Work to do -> In the post below on the shouting of the grape-treaders, the quoted command beginning "Drink ye" tells the nations to do several things. List each of them.

Tuesday, November 23, 2021

The shouting of the grape-treaders

In "Phonics with Jeremiah, and the grapes of wrath," I proposed an interpretation of Jeremiah's strange expression "a shout, as they that tread the grapes" (25:30). Given the many places in the Bible where treading or pressing grapes is used figuratively to refer to bloodshed, I suggested that this metaphor may have been become so embedded in the language that they that tread the grapes referred primarily to soldiers (figuratively treading the "grapes of wrath") and only secondarily to literal workers in a vineyard. I felt that this interpretation was supported by the context of Jeremiah 25, of which I quote some relevant passages below.

For thus saith the Lord God of Israel unto me: "Take the wine cup of this fury at my hand, and cause all the nations, to whom I send thee, to drink it. And they shall drink, and be moved, and be mad, because of the sword that I will send among them."

Then took I the cup at the Lord's hand, and made all the nations to drink, unto whom the Lord had sent me: . . . [a long list of nations follows]

Therefore thou shalt say unto them, "Thus saith the Lord of hosts, the God of Israel; Drink ye, and be drunken, and spue, and fall, and rise no more, because of the sword which I will send among you."

And it shall be, if they refuse to take the cup at thine hand to drink, then shalt thou say unto them, "Thus saith the Lord of hosts; Ye shall certainly drink."

For, lo, I begin to bring evil on the city which is called by my name, and should ye be utterly unpunished? Ye shall not be unpunished: for I will call for a sword upon all the inhabitants of the earth, saith the Lord of hosts.

Therefore prophesy thou against them all these words, and say unto them, "The Lord shall roar from on high, and utter his voice from his holy habitation; he shall mightily roar upon his habitation; he shall give a shout, as they that tread the grapes, against all the inhabitants of the earth. A noise shall come even to the ends of the earth; for the Lord hath a controversy with the nations, he will plead with all flesh; he will give them that are wicked to the sword, saith the Lord" (Jer. 25:15-17, 27-31).

Given the extended metaphor in which drinking from the "wine cup of fury" represents being punished by violence and slaughter, I thought a martial understanding of they that tread the grapes made sense, and that it was soldiers, not wine-makers, that were proverbially associated with shouting.

Data records ->
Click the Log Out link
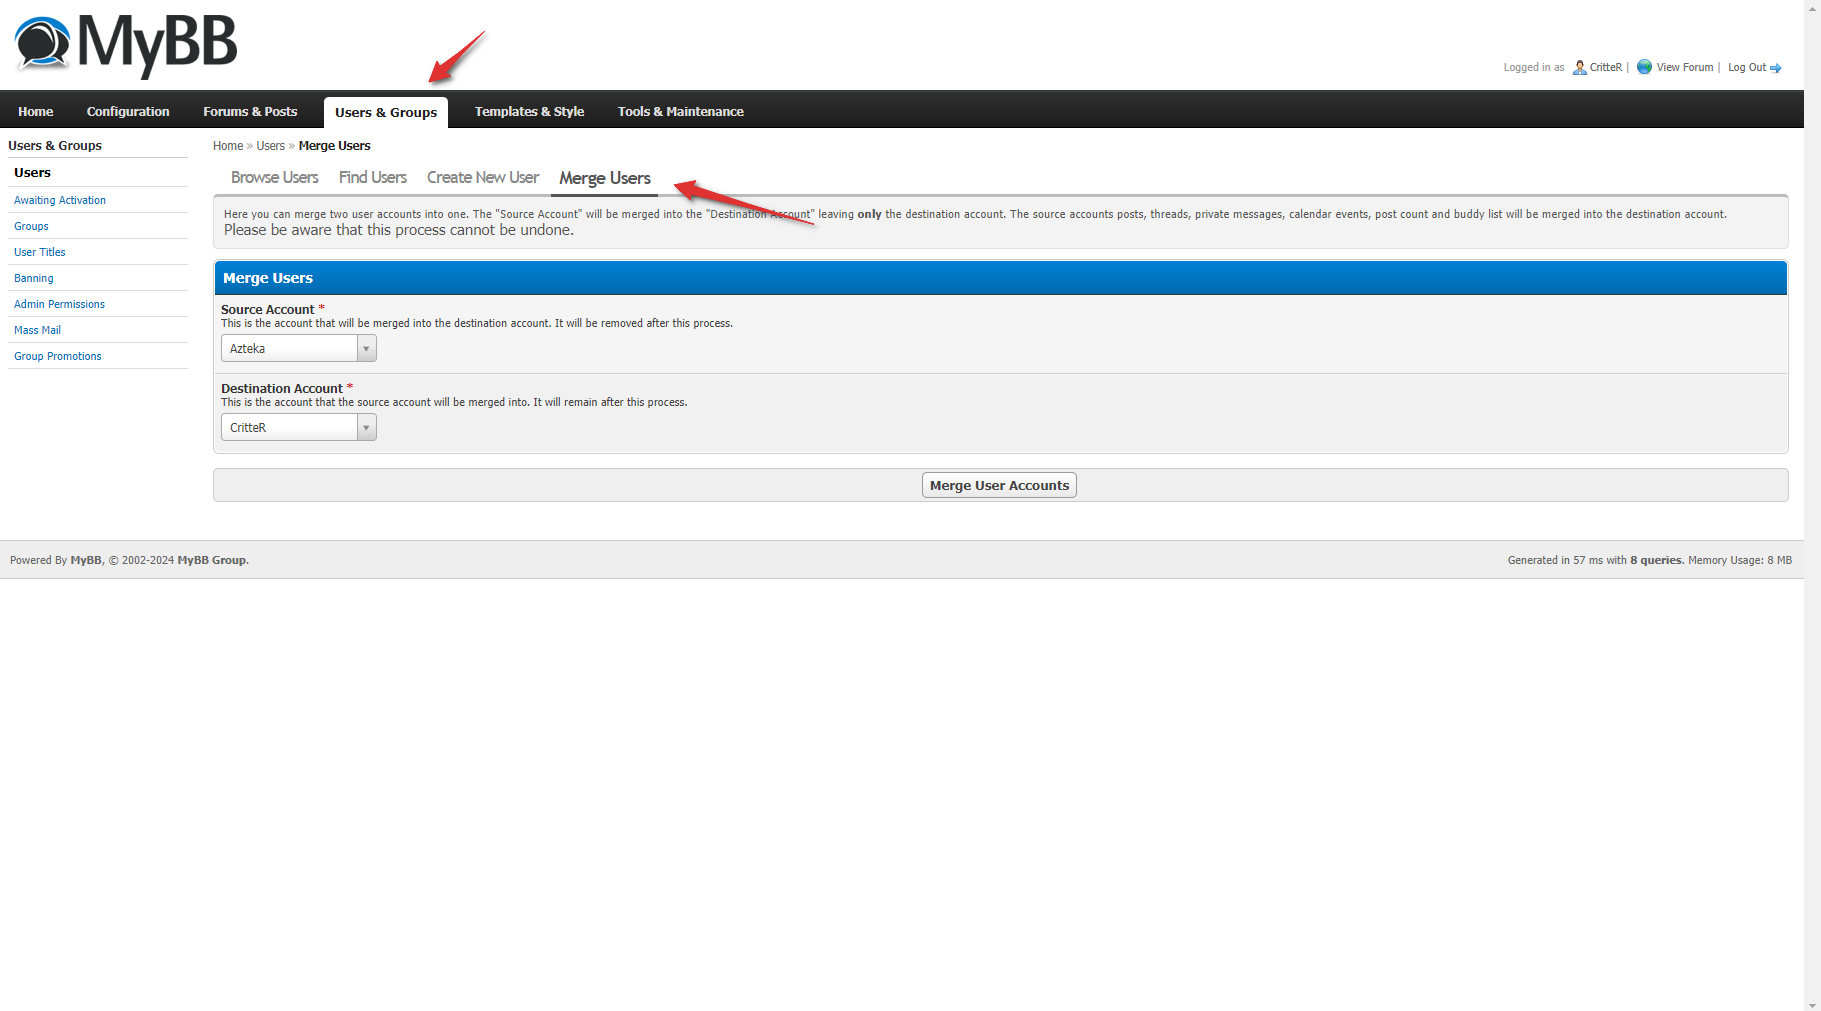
---
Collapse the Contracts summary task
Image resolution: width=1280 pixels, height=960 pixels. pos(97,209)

Written answer -> drink, be drunken, spue, fall, rise no more